◆ Task directions
Starting at the line with "Screen dimensions: 726x473" and going on through the line with "This screenshot has", reproduce each line in the records below exactly and nothing more.

◆ Dataset content
● ● ●

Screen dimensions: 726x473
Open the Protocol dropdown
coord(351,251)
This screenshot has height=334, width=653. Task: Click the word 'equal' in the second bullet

● ● ●

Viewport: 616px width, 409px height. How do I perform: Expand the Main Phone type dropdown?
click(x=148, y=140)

● ● ●

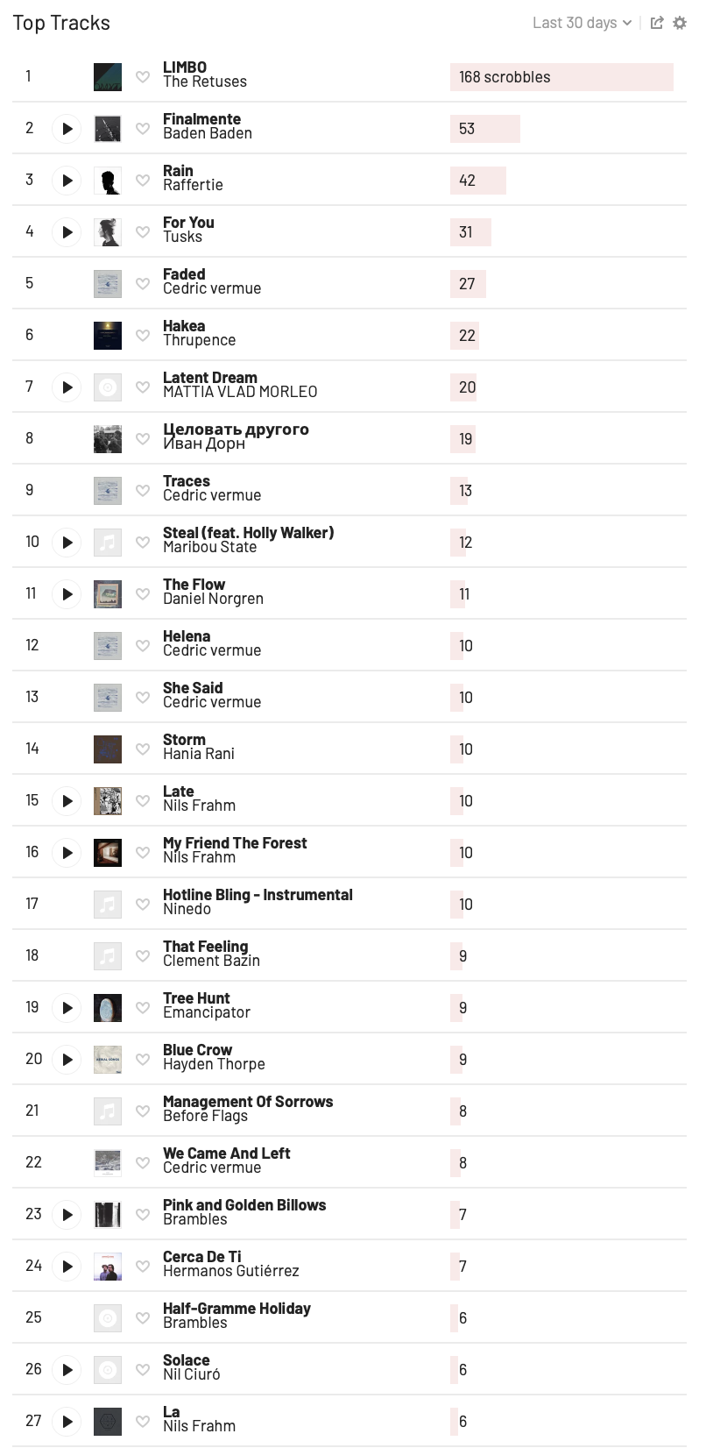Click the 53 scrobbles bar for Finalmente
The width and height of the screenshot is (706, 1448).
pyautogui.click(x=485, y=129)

● ● ●

◆ Result of this task
Screen dimensions: 726x473
Open the Protocol dropdown
coord(351,251)
This screenshot has height=334, width=653. Task: Click the word 'equal' in the second bullet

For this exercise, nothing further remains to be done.